**PROBLEM DESCRIPTION**:
Rewrite the stretch of the material below, from the line containing "Dashboard (226, 20)" through the line containing "Fitness & Sports (293, 2384)", as a numbered list, leaving out any blank lines.

**INFORMATION SUPPLIED**:
========================================
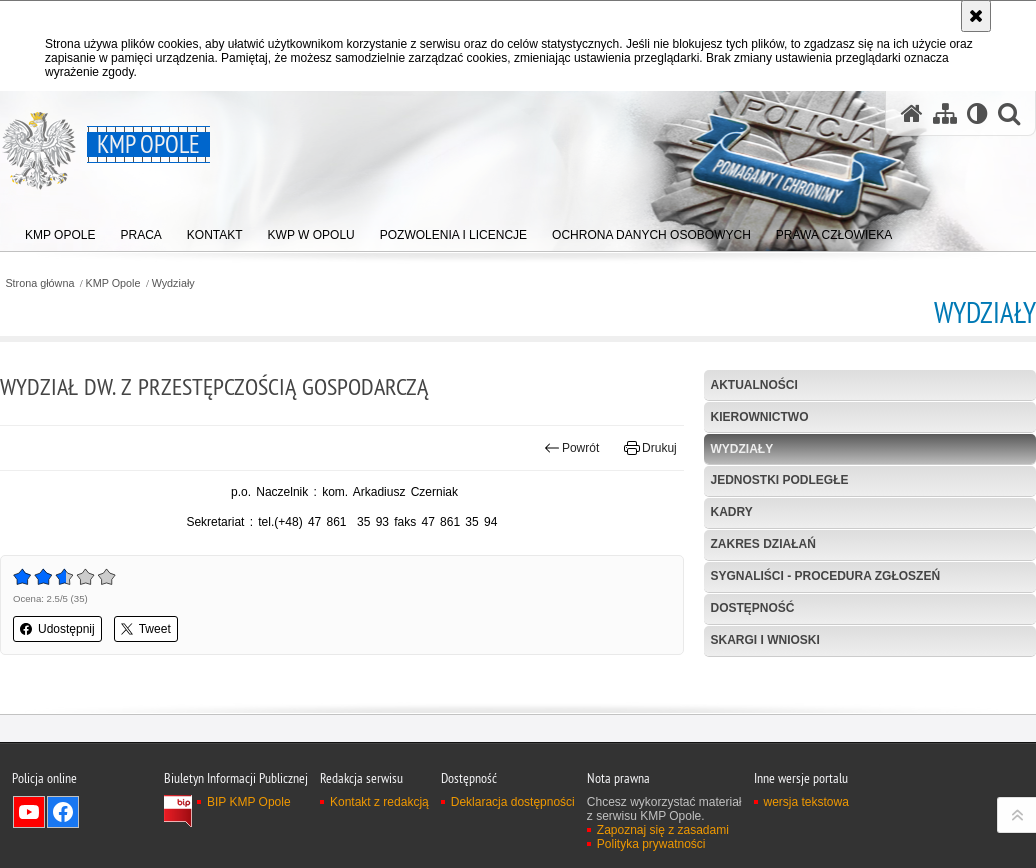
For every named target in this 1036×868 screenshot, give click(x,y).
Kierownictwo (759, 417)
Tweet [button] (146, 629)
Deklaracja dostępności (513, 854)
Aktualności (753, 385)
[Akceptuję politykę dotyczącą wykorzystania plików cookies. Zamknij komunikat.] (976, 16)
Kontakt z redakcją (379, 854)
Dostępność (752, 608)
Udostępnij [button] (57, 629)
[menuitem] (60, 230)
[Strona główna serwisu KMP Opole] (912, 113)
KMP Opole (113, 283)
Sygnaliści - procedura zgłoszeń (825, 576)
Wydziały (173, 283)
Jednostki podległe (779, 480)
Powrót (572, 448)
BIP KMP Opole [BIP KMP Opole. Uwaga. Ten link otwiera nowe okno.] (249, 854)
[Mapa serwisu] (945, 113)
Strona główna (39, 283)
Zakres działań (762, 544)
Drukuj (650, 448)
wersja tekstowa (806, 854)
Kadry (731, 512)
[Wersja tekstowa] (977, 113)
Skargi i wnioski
========================================
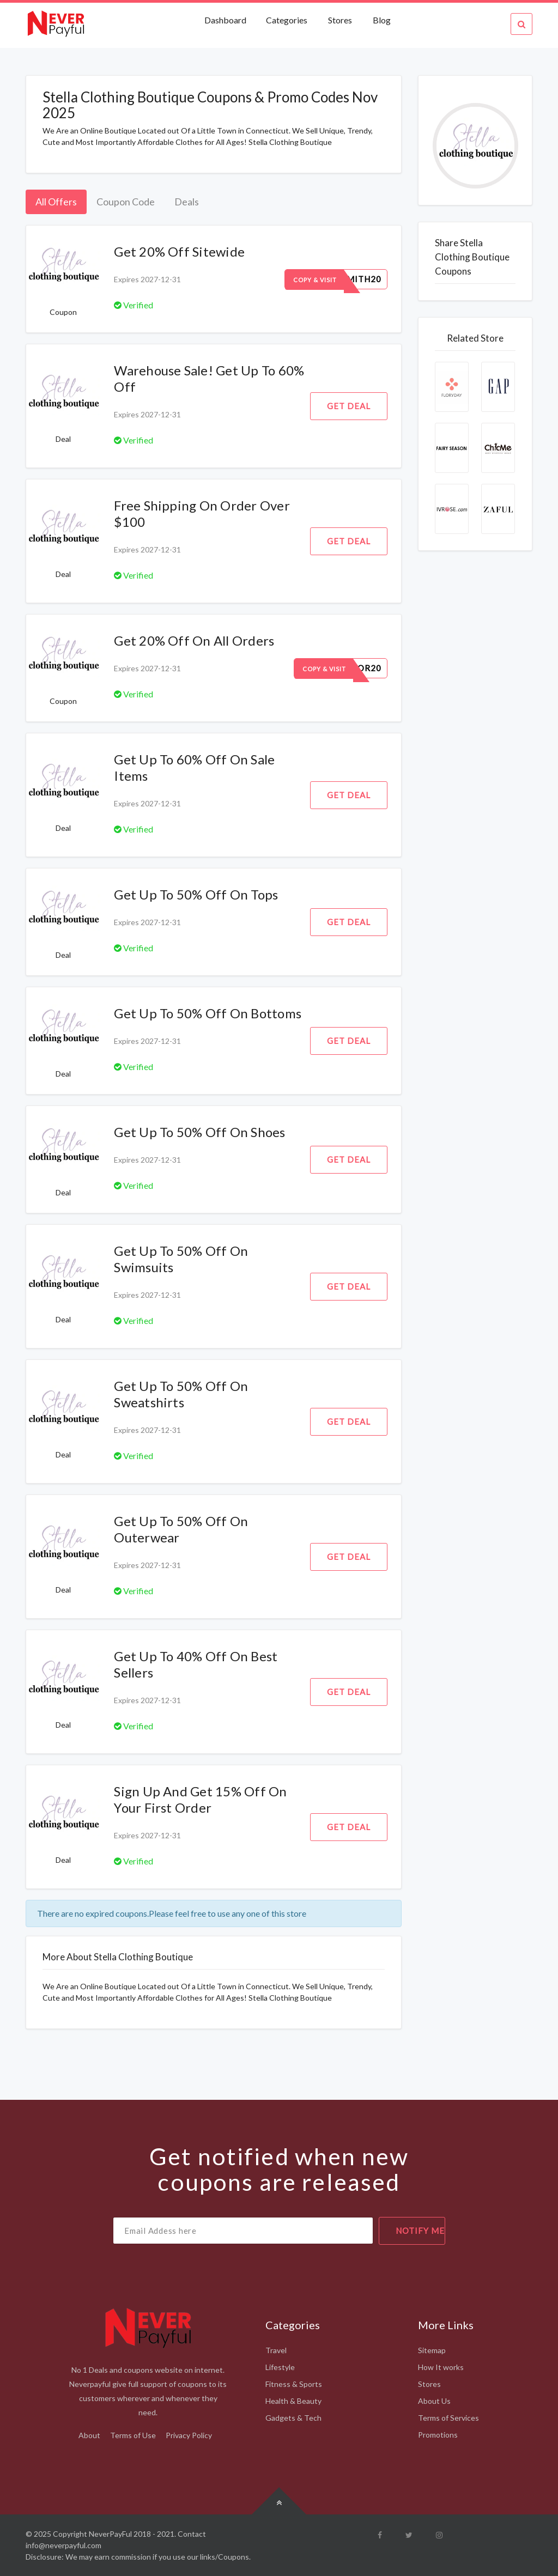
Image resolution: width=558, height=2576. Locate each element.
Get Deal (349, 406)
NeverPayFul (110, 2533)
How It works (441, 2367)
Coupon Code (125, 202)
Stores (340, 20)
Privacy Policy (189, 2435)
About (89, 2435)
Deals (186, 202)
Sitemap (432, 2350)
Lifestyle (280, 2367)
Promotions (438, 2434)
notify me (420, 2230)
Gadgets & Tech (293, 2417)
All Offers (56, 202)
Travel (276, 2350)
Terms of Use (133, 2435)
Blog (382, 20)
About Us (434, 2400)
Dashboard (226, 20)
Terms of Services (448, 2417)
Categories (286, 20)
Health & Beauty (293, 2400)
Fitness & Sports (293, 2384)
========================================
**FINAL RESULT**:
1. Dashboard (226, 20)
2. Terms of Services (448, 2417)
3. Categories (286, 20)
4. Health & Beauty (293, 2400)
5. Fitness & Sports (293, 2384)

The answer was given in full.